▶ _WRITTEN REQUEST 1_
In the rows below, please duplicate the stretch from the line that contains "You are a GUI" through the line that contains "This screenshot has height=791, width=1512.", keeping every character as it is.
* BEGIN SUPPLIED TEXT *
Use Cases for Learning-based Recommendation Systems
I had to build a recommendation system, so I did some research on use cases as part of the preparation. Netflix really is incredible.
Types of Recommendation Systems
- With / without personalization
- When personalizing, two main types of data are used: content information from user profiles and item genres, and user behavior history
- Start with recommendations from user profiles, then switch to behavior history-based recommendations once data accumulates
- The latter tends to better reflect user preferences
Popularity Ranking / Newest First
Advantages
- High effectiveness relative to low implementation cost
- Effective when item turnover is high
Disadvantages
- When item turnover is low, the same items keep being displayed
- In such cases, use trending/rising rankings as a workaround?
Industries
- Almost all services
Browsing (Purchase) History Display
Advantages
- High effectiveness relative to low implementation cost
- Effective when users frequently re-browse (re-purchase) items they have viewed (purchased) before
Disadvantages
- Not very useful for infrequently purchased items (electronics, etc.)
- Consumables must be displayed at the right time to be effective
Industries
- Video, music sites
Similar Item Display
Advantages
- Increases user browsing and helps them find desired items
- Computes content similarity based on item descriptions, category information, and other content information + user behavior history
- The latter captures item atmosphere and concept better than the former
Disadvantages
- For products where one is sufficient, post-purchase display is not very meaningful
- Focusing solely on click-through rate may increase noisy browsing history from interesting or unusual products that do not lead to purchases
Industries
- E-commerce sites
Direct Recommendations to Users
- Recommendations based on user behavior history and profile
- Often displays items similar to the last viewed/purchased item
- The similar item display system above can be used
Case Studies from Other Companies
Netflix
- Over 80% of watched content comes through recommendations
- Originally an online DVD rental company
Recommendation System Features
Information Used
-
Content information -> User behavior information -> User ratings (5-level) -> User ratings (2-level)
* END SUPPLIED TEXT *
* BEGIN RAW RECORDS *
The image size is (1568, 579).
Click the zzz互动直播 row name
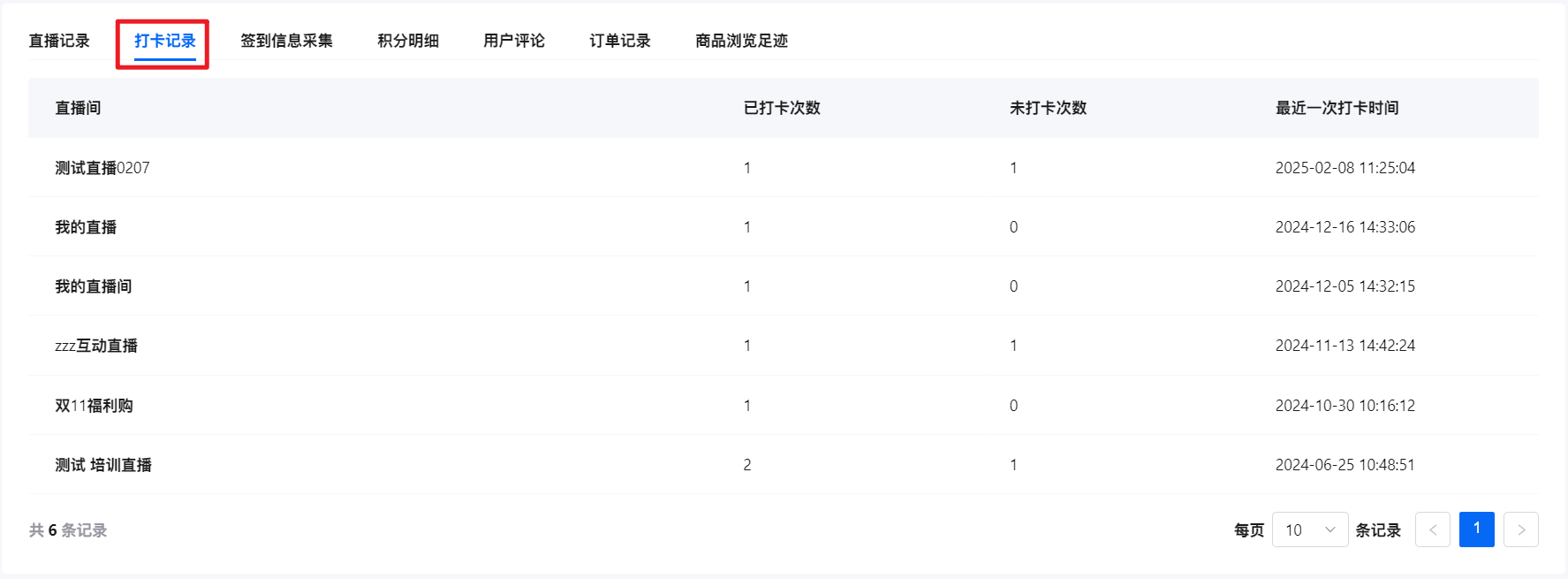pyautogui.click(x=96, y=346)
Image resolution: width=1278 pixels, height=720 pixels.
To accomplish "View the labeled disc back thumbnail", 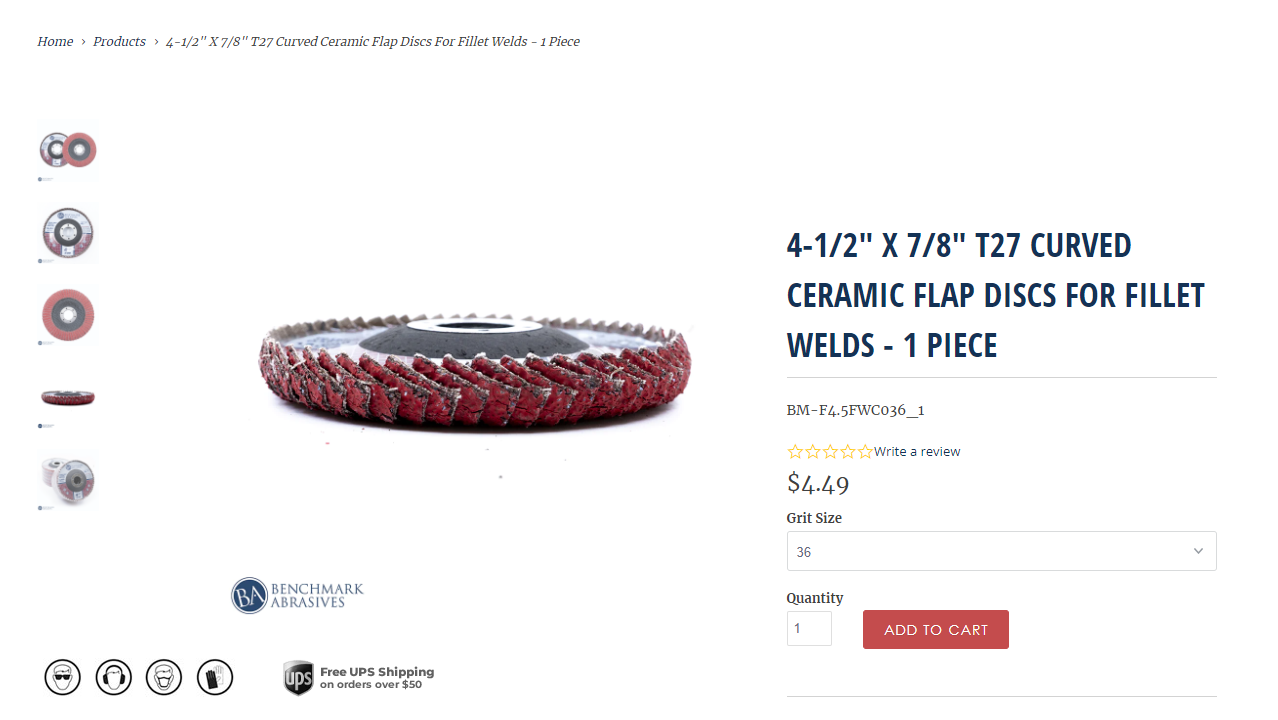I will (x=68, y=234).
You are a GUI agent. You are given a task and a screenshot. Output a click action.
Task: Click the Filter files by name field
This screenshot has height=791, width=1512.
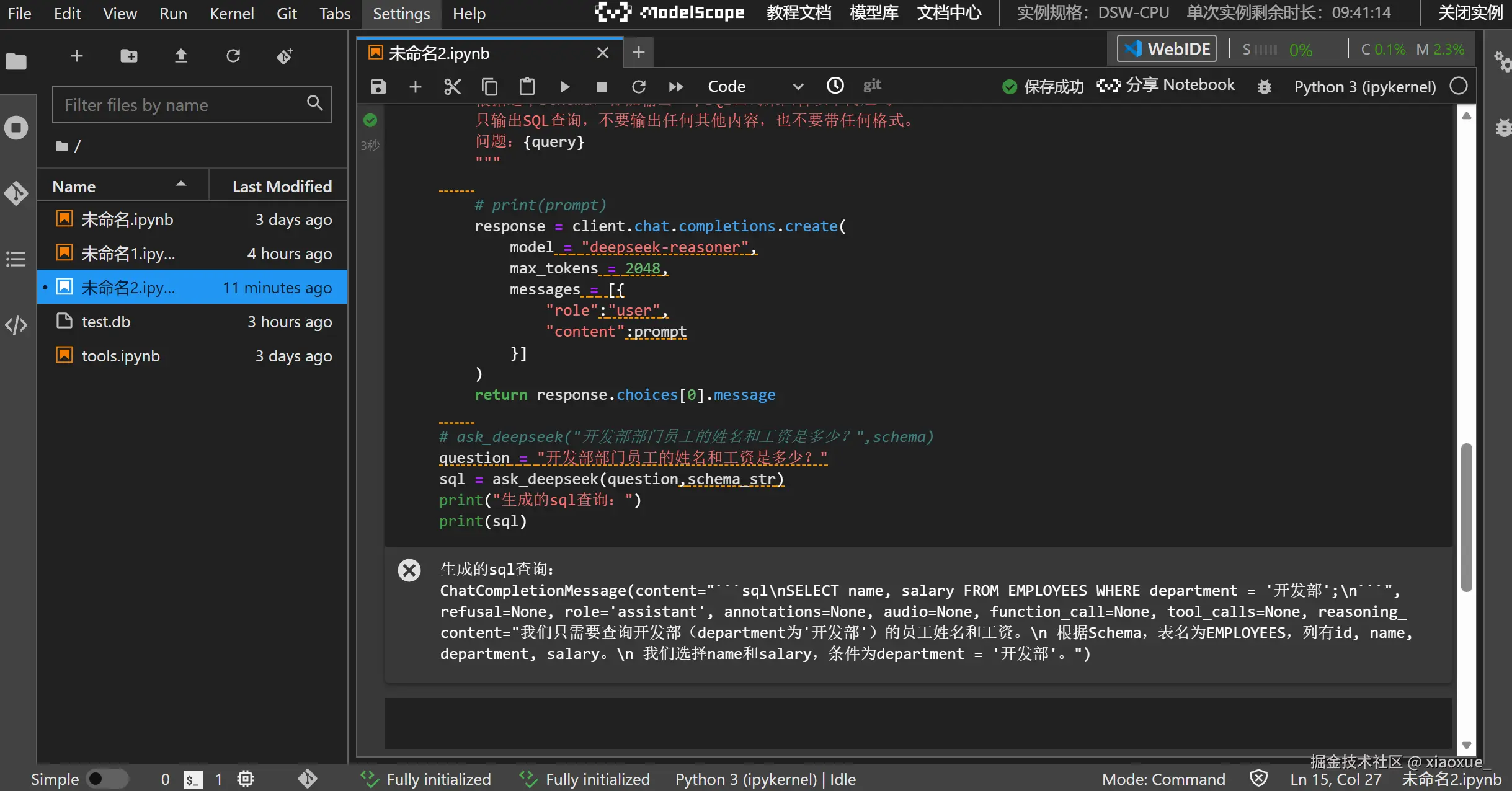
* END RAW RECORDS *
* BEGIN RAW RECORDS *
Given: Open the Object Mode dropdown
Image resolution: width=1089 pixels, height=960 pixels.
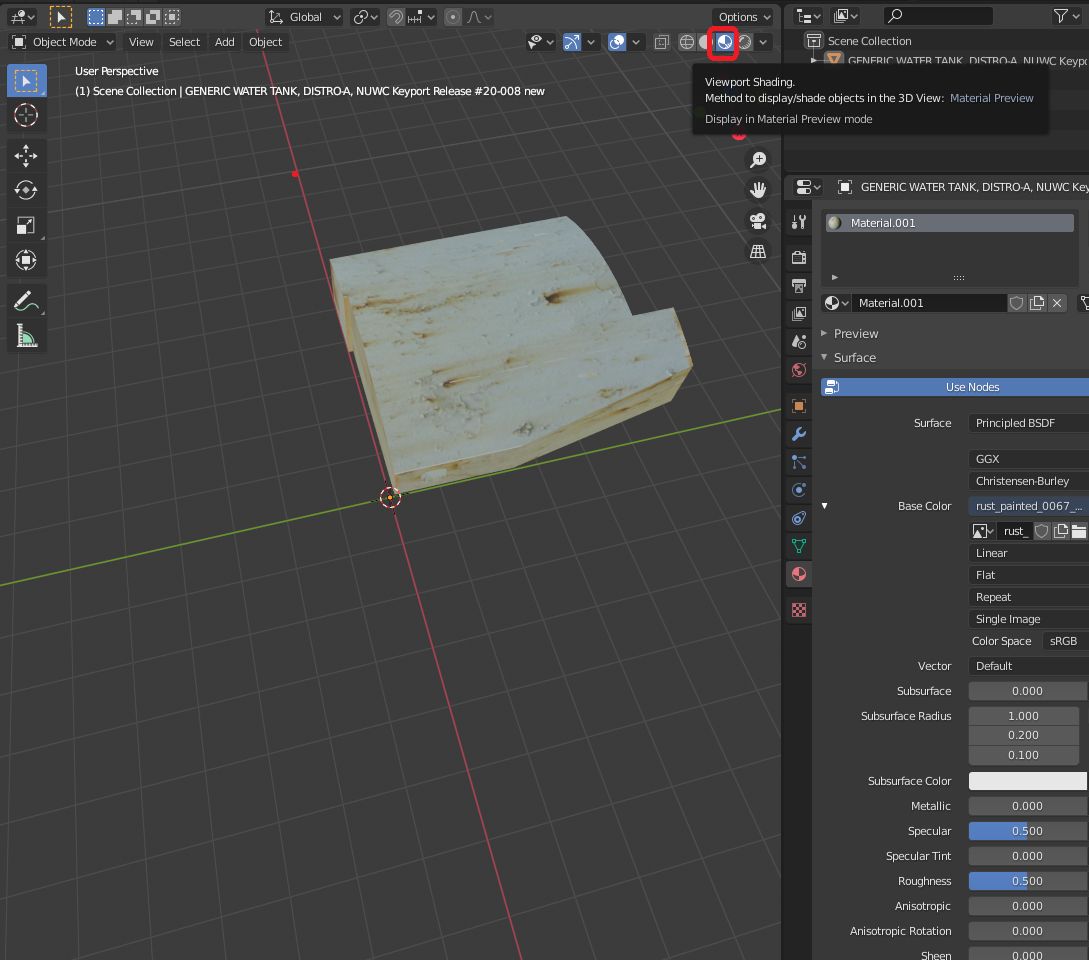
* END RAW RECORDS *
▶ _WRITTEN REQUEST 2_
In the recommendation-systems text, list every entry given under an "Industries" heading.

▶ _CORRECT OUTPUT 1_
You are a GUI agent. You are given a task and a screenshot. Output a click action.
Task: Click the Filter files by name field
This screenshot has height=791, width=1512.

▶ _CORRECT OUTPUT 2_
- Almost all services
- Video, music sites
- E-commerce sites